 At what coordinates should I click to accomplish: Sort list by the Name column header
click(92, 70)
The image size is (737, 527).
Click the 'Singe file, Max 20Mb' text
--
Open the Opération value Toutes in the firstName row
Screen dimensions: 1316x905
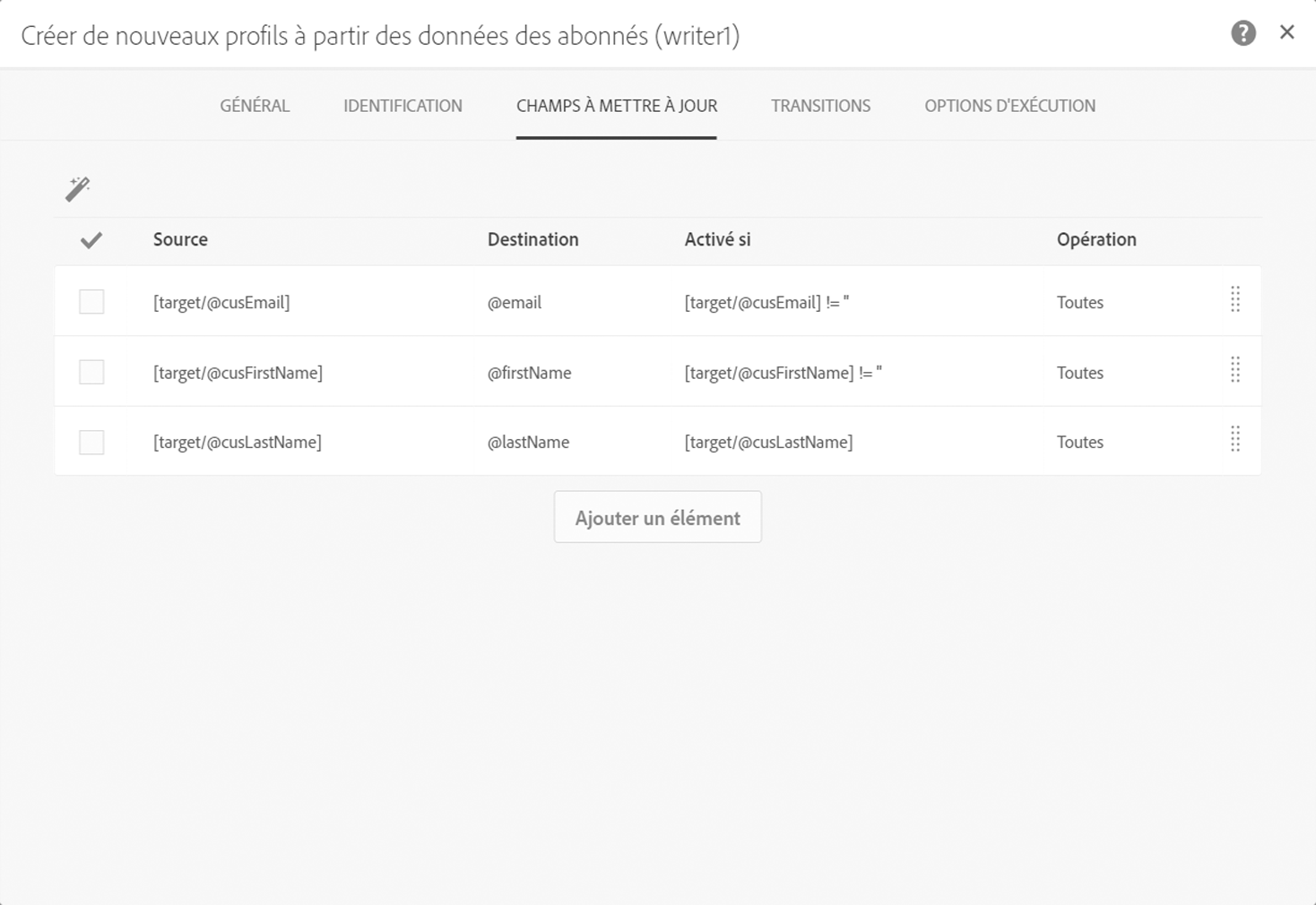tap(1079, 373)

→ What to work on:
Beginning at the line with "The image size is (737, 527)." and stopping after the line with "Click the 'Singe file, Max 20Mb' text", please write out every line of the data above exactly and nothing else.

→ Task output:
The image size is (737, 527).
Click the 'Singe file, Max 20Mb' text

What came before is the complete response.